Records for the task >>
----------------

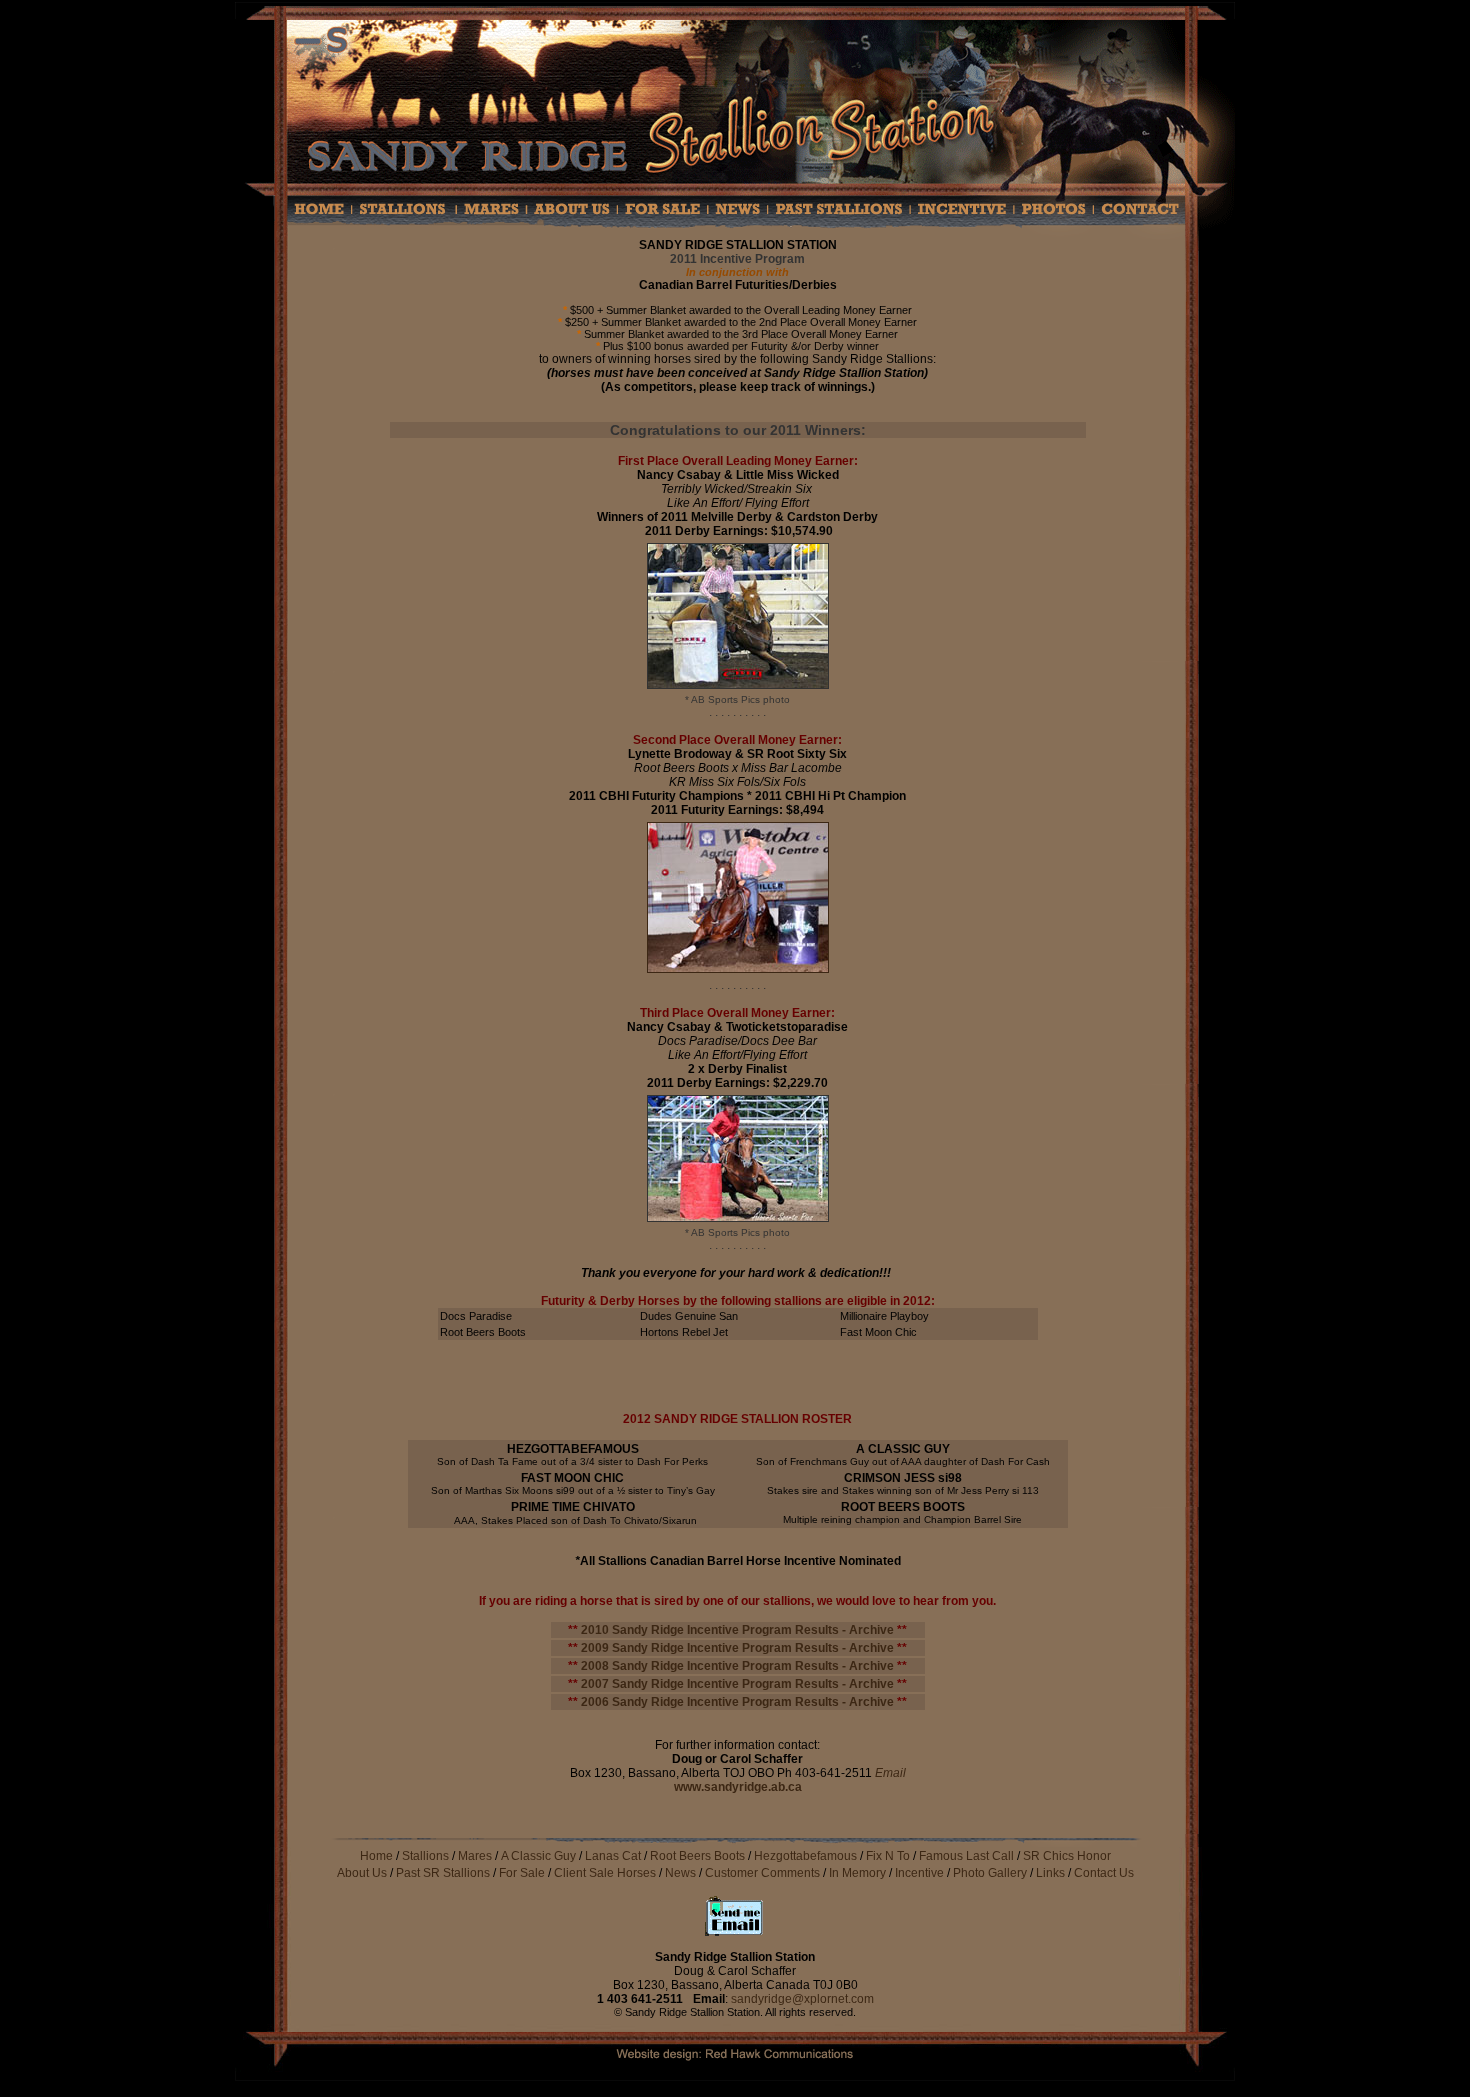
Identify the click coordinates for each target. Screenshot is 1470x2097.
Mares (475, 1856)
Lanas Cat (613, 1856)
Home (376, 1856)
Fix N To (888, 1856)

----------------

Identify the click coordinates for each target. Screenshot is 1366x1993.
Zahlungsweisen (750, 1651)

----------------

Exercise details >>
Scan the listing above, and wherever a line holds the word "Identify", copy it.

Exercise result >>
Identify the click coordinates for each target. Screenshot is 1470x2097.
Identify the click coordinates for each target. Screenshot is 1366x1993.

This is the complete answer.